### Work instruction
Transcribe everything in the article on the Marble Falls nutrition class from "The study materials" down to "and healthy eating.", preserving its wording and punctuation character for character.

### Excerpted text

The study materials for the 'Get the Facts on Fat' nutrition education class at The Helping Center of Marble Falls included vials displaying the amount of fat in various foods, including meals from McDonalds and Taco Bell. Staff photo by Dakota Morrissiey

Free nutrition education classes are being offered this summer at The Helping Center of Marble Falls, 1016 Broadway. The first class on Thursday, May 26, was part of a larger “Get the Facts” program that aims to educate the community on nutrition and healthy eating. 

“We’re really passionate about sharing nutrition education because a lot of Americans don’t have a good basic education on nutrition,” said Kailey Roberts, the Burnet County AgriLife extension agent for Family and Community Health. 

Roberts has committed to providing monthly summer classes on nutrition education at the center. The next two will be June 31 and July 21. 

The May 26 class focused on understanding nutrition labels and the role that fats play in a healthy — or unhealthy — diet. The class was compact, only lasting 30 minutes, but Roberts used the time effectively, employing teaching tools such as thought exercises, visual aids, and study guides. 

“When you go to the doctor, they don’t have the time to go over this with you,” said Katherien Deats, one of the 10 class attendees. Deats mentioned that her doctors and nutritionists often give a few recommendations for what to buy, but they don’t explain why. 

“A lot of it is just too confusing,” she added. “I can’t handle it.”

“I wish I could wave a magic wand and give everybody the perfect list of what to consume versus not,” Roberts said. “That’s where understanding how to read these labels can help you prioritize what is important to you and your family.”

The U.S. obesity rate between 2017 and March 2020 was 41.9 percent, according to a study over that time period by the Centers for Disease Control and Prevention. The CDC also reported that obesity-related illnesses cost $173 billion annually. The average obese person spends $1,861 more a year on medical care than someone at a healthy weight. 

“I am really excited to be able to provide this education to people that aren’t able to get it from their primary care physician,” Roberts said. “I hope they will learn how to read a nutrition facts label, understand what is important about those nutrition facts labels, and how to make healthier choices based on what they prioritize.”

This is The Helping Center’s first “Get the Facts” nutrition class. 

“We had 10 folks here. We had English speakers, Spanish speakers, lots of good questions, lots of anecdotal comments from everyone attending,” said Barbara King, the Learn4Life program coordinator at The Helping Center. “It was a great success.”

The Helping Center is a food pantry that serves 2,747 people monthly in the Marble Falls area.

### Input data
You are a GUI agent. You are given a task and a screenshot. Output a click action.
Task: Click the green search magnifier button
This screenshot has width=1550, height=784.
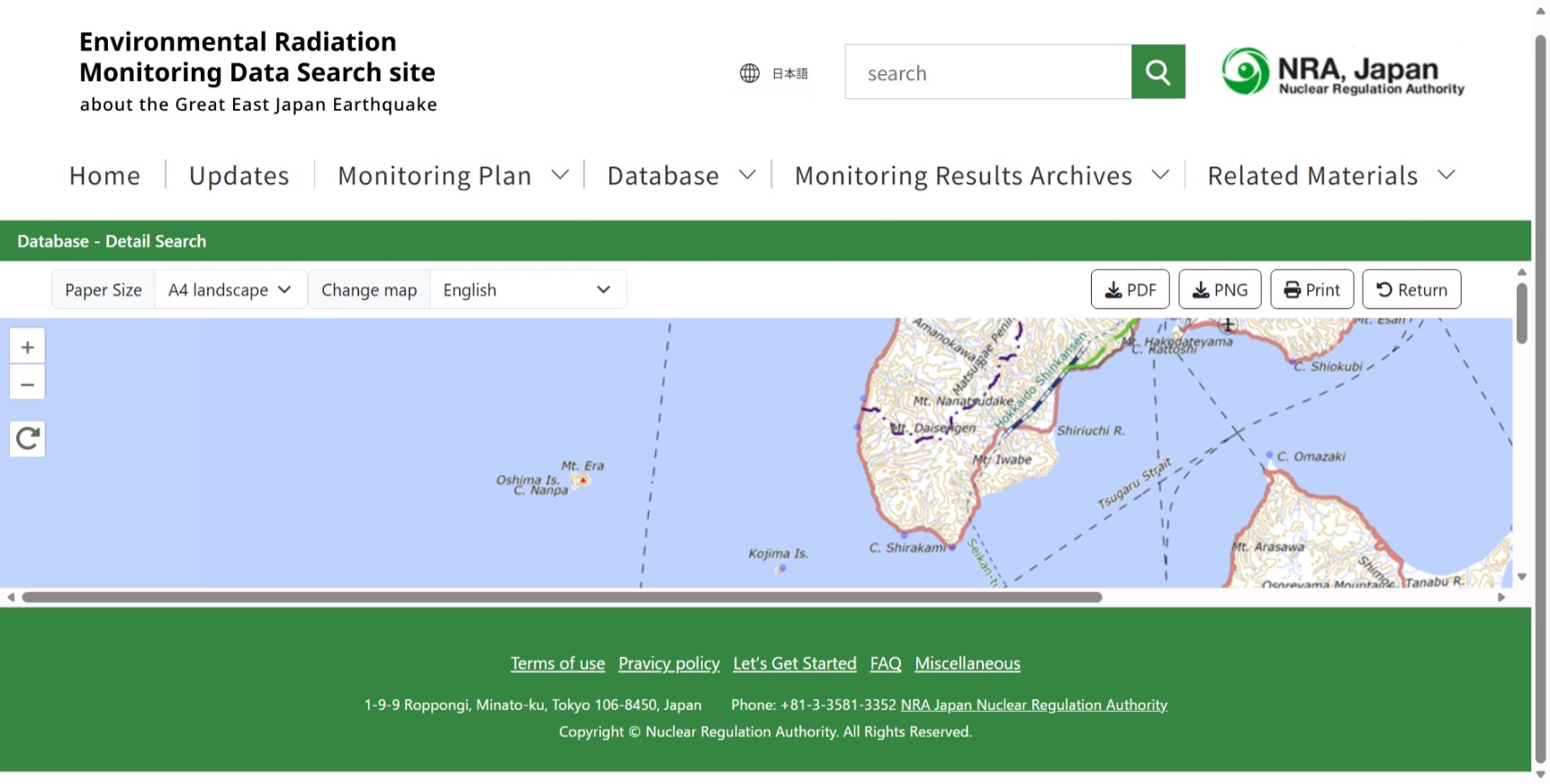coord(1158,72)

### Worked solution
The study materials for the 'Get the Facts on Fat' nutrition education class at The Helping Center of Marble Falls included vials displaying the amount of fat in various foods, including meals from McDonalds and Taco Bell. Staff photo by Dakota Morrissiey

Free nutrition education classes are being offered this summer at The Helping Center of Marble Falls, 1016 Broadway. The first class on Thursday, May 26, was part of a larger “Get the Facts” program that aims to educate the community on nutrition and healthy eating.